Across the aisle in the arthouse space, Mubi’s Annette arrives in 146 cinemas less than two months after it opened the 2021 Cannes Film Festival. Carax’s musical, with both story and songs written by Ron and Russell Mael of US pop band Sparks, centres a stand-up comedian and his opera singer wife, whose two-year-old daughter has a surprising gift.
Despite its substantial release, the film has not been picked up by any Curzon venues. It is playing in Cineworld, Odeon, Vue, Picturehouse and Everyman cinemas among others. Mubi and Curzon have a chequered recent past, with the exhibitor playing select Mubi titles such as First Cow, but not others, such as Ben Sharrock’s Limbo. Screen has contacted both Mubi and Curzon for comment.
Annette is French director Carax’s sixth feature, although he went 13 years without making one between 1999’s Pola X and 2012’s Holy Motors, which took £243,320, through Curzon.
Adam Driver and Marion Cotillard lead the film. Both are reliable box office draws in both mainstream and indie films; Driver through the recent Star Wars trilogy (2015’s Star Wars: The Force Awakens is still the highest-grossing film of all time in the UK and Ireland, with £123.2m) and Jim Jarmusch’s 2016 Paterson (£685,544); and Cotillard through Christopher Nolan’s Inception (£35.8m) and The Dark Knight Rises (£56.4m), and 2007’s La Vie En Rose (£1.7m), for which she won the Oscar for best actress.
The Mael brothers have also been in cinemas this summer through Edgar Wright’s documentary about them, The Sparks Brothers, up to £233,690 as of last weekend.
Starting a Fire
Modern Films is releasing Cathy Brady’s debut Wildfire, a drama about two reunited sisters unearthing their mother’s secret past, in 45 locations.
Brady won the £50,000 IWC Schaffhausen filmmaker bursary award, in association with the BFI, for the film at last year’s BFI London Film Festival.
Wildfire debuted at the online Toronto International Film Festival in 2020. The film is led by Nora-Jane Noone and Nika McGuigan; McGuigan died in July 2019 aged 33, after filming had completed.
Last weekend Modern Films hosted an outdoor preview screening at Barry McGuigan Park in Clones, Ireland – the McGuigan family’s hometown. Nika was honoured at the screening, and posthumously awarded the Irish Film and Television Academy award for best actress for the film.
Sony is releasing comedy Here Today, directed by Billy Crystal, who also stars opposite Tiffany Haddish in the story of a veteran comedy writer who forms an unlikely friendship with a younger New York street singer. The film will start in 179 locations.

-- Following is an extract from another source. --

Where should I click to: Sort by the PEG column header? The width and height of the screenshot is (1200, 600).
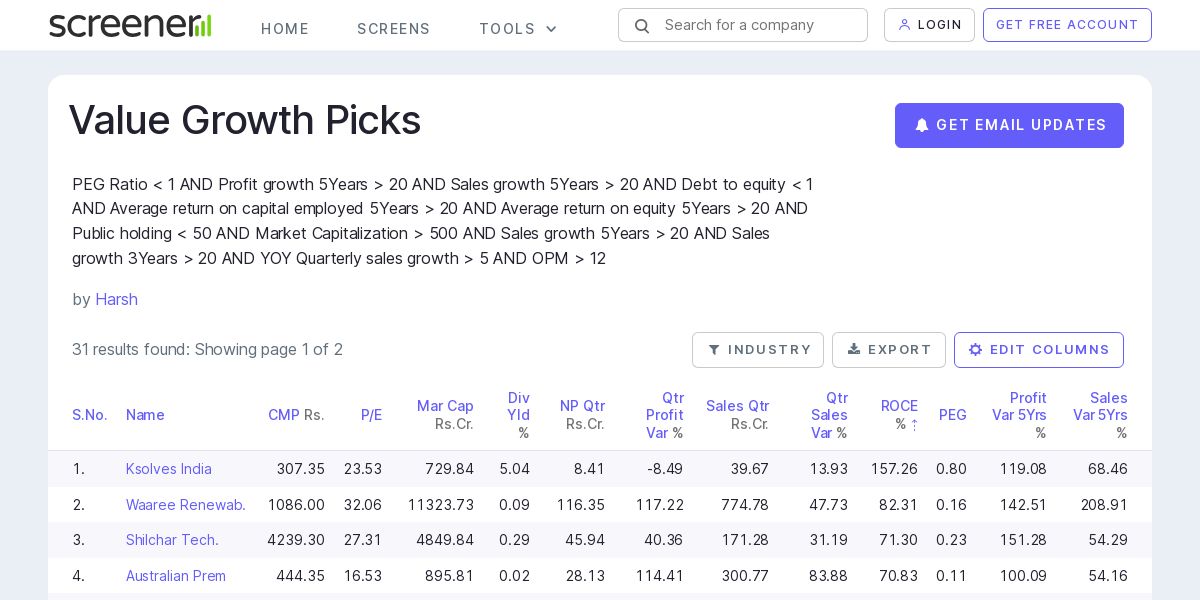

Rise of the Footsoldier: Origins, the fifth in the Footsoldier series of crime dramas, will open in 243 locations through Signature Entertainment. The previous high mark for the series was the 2007 first film, which opened to £85,903 and ended on £170,853. Interest in the series has grown over the years with strong performance on DVD and VoD; Signature will be looking to set a new bar this time out.
Limited releases include Republic Film Distribution’s Sundance 2021 documentary Misha and the Wolves, the true story behind a successful but deceptive Holocaust memorial, in 24 locations; music documentary Justine Jensen: Falling For Stradivari in 22 sites through Asterisk Films; and Venice 2020 police drama Shorta in six sites through Vertigo Releasing.
Photojournalist documentary Almost Liverpool 8 opened in two sites on Wednesday 1 through Dartmouth Films; while Andy Kelleher’s Second Spring is playing at a single location this weekend – London’s Prince Charles Cinema.
Key holdovers include three-time number one Free Guy; Universal’s horror Candyman; and Picturehouse Entertainment’s The Nest starring Jude Law and Carrie Coon.